I went up to Patty Mills — 36-year-old Patty Mills, NBA champion Patty Mills — and asked the same question.

The same pause followed.

“I don’t know. I don’t know. I’ve always played for purpose. I play for purpose, that’s for sure. So when purpose isn’t there, it’s definitely hard,” Mills said. “It’s obviously a business, and everyone realizes when you get to this stage. There are situations that will happen that will remind you of that. At the end of the day — it’s a business call for sure — our job is to go out there and help develop, help teach, especially these young guys, how to be professionals.”

(Trent Nelson | The Salt Lake Tribune) Utah Jazz guard Patty Mills (8) as the Utah Jazz host the Atlanta Hawks, NBA basketball in Salt Lake City on Tuesday, Jan. 7, 2025.

Both Markkanen and Mills, then, hit on something at the end of their answers: It doesn’t have to be this way.

Tanking is the natural result of business decisions the NBA has made and what it incentivizes. Right now, for the Jazz and roughly 25% of the league, the league has put greater incentives in place for losing (higher draft picks, better players) than for winning. There’s no incentive to be the 11th-best team in the Western Conference when compared to the 15th-best team. There’s just not.

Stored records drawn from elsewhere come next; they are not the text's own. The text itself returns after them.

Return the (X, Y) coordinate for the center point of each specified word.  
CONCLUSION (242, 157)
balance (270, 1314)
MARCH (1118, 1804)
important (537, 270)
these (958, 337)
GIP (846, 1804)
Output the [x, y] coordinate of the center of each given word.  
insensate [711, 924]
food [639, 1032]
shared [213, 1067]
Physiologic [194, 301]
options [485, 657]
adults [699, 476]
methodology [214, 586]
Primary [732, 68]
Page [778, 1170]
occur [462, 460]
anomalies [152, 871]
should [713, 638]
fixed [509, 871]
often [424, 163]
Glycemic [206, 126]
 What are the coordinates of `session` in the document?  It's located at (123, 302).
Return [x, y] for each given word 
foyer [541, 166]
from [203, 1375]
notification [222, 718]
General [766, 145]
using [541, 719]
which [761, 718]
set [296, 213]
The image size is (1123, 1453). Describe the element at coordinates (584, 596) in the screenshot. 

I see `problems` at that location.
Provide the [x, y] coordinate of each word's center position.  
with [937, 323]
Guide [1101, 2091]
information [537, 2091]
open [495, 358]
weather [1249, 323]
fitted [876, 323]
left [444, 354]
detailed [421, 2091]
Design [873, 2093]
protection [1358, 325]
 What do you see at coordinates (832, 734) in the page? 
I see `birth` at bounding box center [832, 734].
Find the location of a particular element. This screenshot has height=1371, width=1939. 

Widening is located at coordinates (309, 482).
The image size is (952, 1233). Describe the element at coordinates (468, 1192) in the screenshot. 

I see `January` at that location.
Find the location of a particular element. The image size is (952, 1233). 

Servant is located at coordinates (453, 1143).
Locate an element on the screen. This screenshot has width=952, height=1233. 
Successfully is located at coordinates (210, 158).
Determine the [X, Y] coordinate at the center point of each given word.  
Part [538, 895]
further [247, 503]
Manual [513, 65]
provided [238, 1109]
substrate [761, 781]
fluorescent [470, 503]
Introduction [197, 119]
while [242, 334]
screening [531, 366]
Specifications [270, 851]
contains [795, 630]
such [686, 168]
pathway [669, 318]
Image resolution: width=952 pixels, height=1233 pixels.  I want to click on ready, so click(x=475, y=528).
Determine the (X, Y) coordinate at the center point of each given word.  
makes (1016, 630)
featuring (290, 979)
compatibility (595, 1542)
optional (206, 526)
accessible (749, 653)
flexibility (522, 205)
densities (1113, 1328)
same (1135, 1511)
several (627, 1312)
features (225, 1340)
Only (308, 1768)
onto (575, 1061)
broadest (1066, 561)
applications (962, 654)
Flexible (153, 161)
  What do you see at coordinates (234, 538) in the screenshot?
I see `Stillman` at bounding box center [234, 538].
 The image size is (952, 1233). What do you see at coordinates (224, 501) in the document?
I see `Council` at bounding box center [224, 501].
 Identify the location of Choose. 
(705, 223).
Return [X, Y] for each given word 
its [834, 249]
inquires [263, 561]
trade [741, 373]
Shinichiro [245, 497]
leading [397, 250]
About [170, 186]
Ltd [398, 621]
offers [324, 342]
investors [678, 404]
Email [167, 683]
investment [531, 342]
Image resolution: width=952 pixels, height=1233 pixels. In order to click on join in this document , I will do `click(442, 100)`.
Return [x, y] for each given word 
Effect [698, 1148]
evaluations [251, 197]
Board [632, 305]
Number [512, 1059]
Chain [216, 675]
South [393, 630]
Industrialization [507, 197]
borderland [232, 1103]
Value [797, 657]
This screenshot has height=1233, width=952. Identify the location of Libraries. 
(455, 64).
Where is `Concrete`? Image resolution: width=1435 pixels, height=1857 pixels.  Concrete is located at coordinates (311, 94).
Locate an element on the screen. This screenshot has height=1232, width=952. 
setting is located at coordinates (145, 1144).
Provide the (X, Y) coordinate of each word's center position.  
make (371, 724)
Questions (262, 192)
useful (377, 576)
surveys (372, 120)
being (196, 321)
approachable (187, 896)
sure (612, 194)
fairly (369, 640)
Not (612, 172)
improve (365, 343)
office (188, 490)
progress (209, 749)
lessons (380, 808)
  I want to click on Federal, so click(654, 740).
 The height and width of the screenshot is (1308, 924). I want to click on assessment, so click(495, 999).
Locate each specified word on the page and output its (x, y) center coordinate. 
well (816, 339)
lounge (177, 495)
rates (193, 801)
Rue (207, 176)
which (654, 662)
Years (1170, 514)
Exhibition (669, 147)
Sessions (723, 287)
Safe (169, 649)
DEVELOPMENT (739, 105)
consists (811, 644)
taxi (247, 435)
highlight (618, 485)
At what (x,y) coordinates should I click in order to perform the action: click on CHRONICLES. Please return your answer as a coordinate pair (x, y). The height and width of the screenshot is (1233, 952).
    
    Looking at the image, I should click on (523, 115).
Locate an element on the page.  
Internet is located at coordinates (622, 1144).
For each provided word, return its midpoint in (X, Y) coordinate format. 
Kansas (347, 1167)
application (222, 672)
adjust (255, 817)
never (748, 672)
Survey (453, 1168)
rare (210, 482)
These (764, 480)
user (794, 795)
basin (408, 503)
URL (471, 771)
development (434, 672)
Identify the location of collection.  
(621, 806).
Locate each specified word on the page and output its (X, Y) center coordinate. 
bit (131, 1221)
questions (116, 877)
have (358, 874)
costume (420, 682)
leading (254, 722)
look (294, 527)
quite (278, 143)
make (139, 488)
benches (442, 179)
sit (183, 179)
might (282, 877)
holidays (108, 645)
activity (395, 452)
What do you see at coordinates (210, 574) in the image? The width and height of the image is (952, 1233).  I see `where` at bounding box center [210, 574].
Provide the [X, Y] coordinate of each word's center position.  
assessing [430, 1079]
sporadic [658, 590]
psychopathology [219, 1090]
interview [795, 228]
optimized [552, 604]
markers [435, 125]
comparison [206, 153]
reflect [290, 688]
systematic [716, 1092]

Markkanen and I kicked around various solutions to the problem. Could the league go to a promotion/relegation system, like European soccer, so losing results in demotion to a lesser league? Yeah, but then G League franchises would have to be promoted, and they’re not ready to host NBA games. Could the league give picks out by the number of wins after they’re eliminated from the playoffs, incentivizing teams to win late in the year? Sure, but then teams will push to lose early in the season, giving them more chances to rack up wins.

In the end, we decided that the league probably just has to decouple draft position from record altogether. Celtics assistant general manager Mike Zarren proposed 10 years ago “The Wheel,” a system in which picks would be distributed evenly moving forward. You’d know, for example, that the Jazz would have the No. 2 pick in 2025, then the No. 25 pick in 2026, and so on.

The scary thing is that these proposals might hurt small market teams like the Jazz more than others. As an unsexy free-agent destination, the draft is the preferred way to build for the Utahs, the San Antonios, and the Indianas of the world. Under this proposal, teams wouldn’t be able to count on this tanking-to-contention path as a viable one.

At this point, though? I’m willing to sacrifice that path for the good of the game, for the good of the league. For the good of players like Markkanen and Mills who deserve to have their careers defined by passionate play, not dispassionate sitting.

It’s time for the NBA to make radical changes. It’s time to eliminate tanking, once and for all.